= Wild Azalea Trail =

Hiking & Outdoor Recreation

Wild Azalea Trail is a 23.9 mile moderately trafficked point-to-point trail located near Woodworth, Louisiana, that features beautiful wild flowers and is rated as moderate. The trail is used for hiking and mountain biking and is accessible year-round. Dogs are allowed on the trail.

The Wild Azalea Trail is part of the Kisatchie National Forest, and it has been designated by the Chief of the Forest Service as a National Recreation Trail. Located in the Evangeline Unit of the Calcasieu Ranger District, the trail's end points are at Valentine Lake Recreation Area, and near the town of Woodworth.
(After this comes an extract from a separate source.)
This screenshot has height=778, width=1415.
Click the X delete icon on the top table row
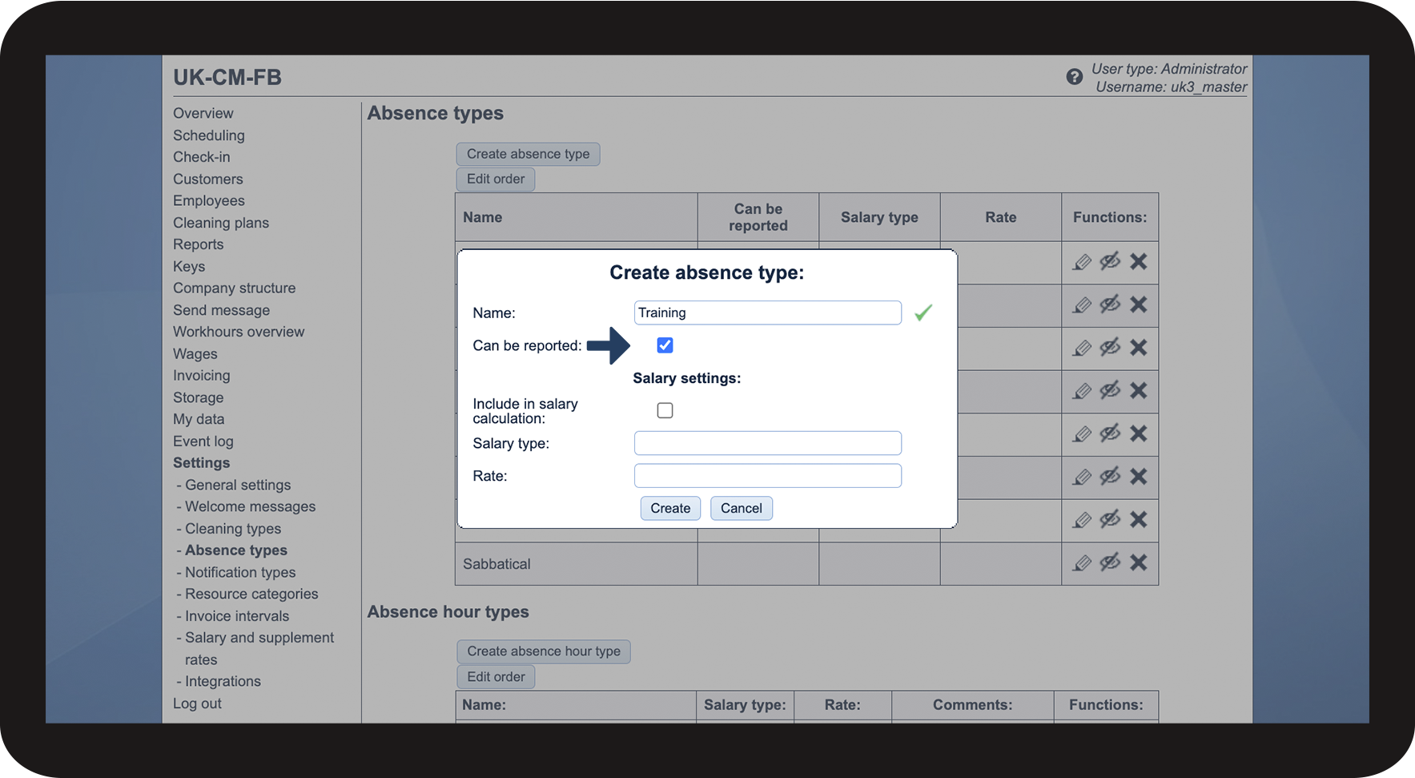[1138, 262]
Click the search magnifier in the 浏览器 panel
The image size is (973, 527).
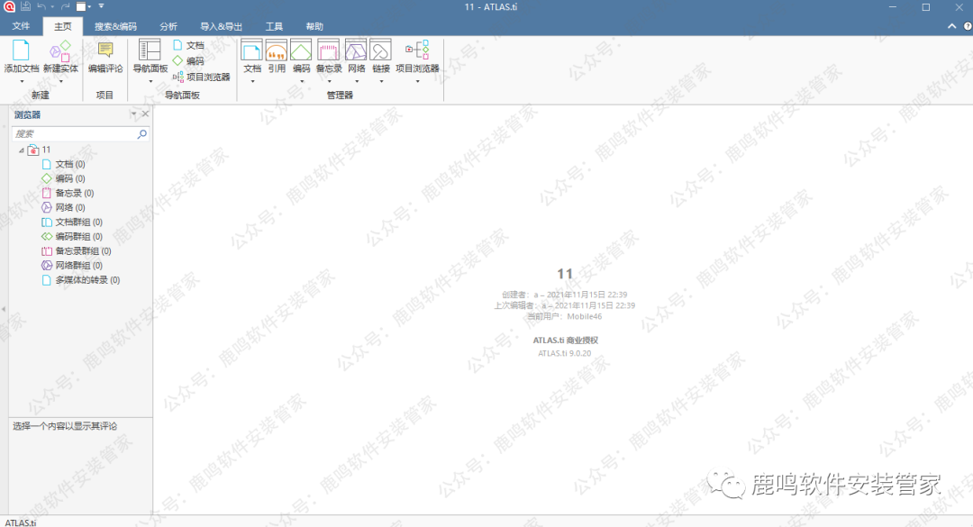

The trail is bisected about midway by Louisiana Highway 488 and it is accessible from Forest Service roads at several other points. The trail is designated for foot or mountain biking traffic only.

Traversing flat to rolling terrain, the trail winds through pine hills and hardwood bottoms, passing through managed forest areas, clearings and untouched areas. The trail route is marked with yellow diamond-shaped badges.

March and April are the best times to spot the Wild Azaleas for which the trail is named. Camping is permitted adjacent to the trail, but campsites must be at least 30 feet from the trail center-line. All trash carried in on the trail must be carried out.

A racing event known as the Wild Azalea Trail Challenge, which includes both trail running and mountain biking races of various distances, has been conducted each January on the trail beginning in 2013 and continuing through 2020.